Exercise goal:
Scan the records beneath this line for the line holding "Instruction: Select the" and the line holding "Given: Expand the", then transcribe exactly those two and all lines between.

Records for the exercise:
__________
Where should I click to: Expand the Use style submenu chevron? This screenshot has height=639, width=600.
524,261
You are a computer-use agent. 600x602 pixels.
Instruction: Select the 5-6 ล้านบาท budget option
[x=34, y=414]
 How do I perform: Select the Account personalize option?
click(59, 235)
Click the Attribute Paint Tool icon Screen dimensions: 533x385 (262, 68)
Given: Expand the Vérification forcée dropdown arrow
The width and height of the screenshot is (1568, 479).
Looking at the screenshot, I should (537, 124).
__________
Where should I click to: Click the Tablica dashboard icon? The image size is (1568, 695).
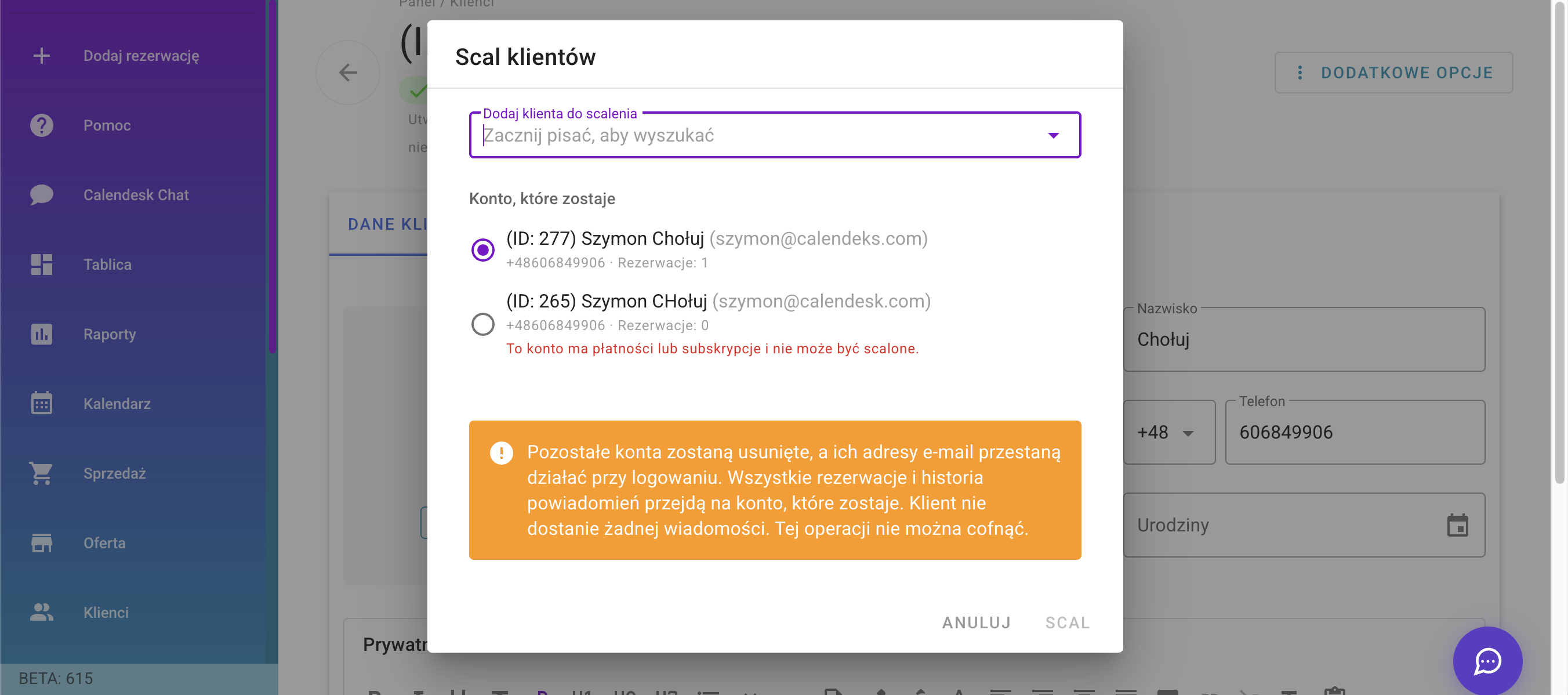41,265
__________
Result of the task:
Instruction: Select the 5-6 ล้านบาท budget option
[x=34, y=414]
 How do I perform: Select the Account personalize option?
click(59, 235)
Click the Attribute Paint Tool icon Screen dimensions: 533x385 (262, 68)
Given: Expand the Vérification forcée dropdown arrow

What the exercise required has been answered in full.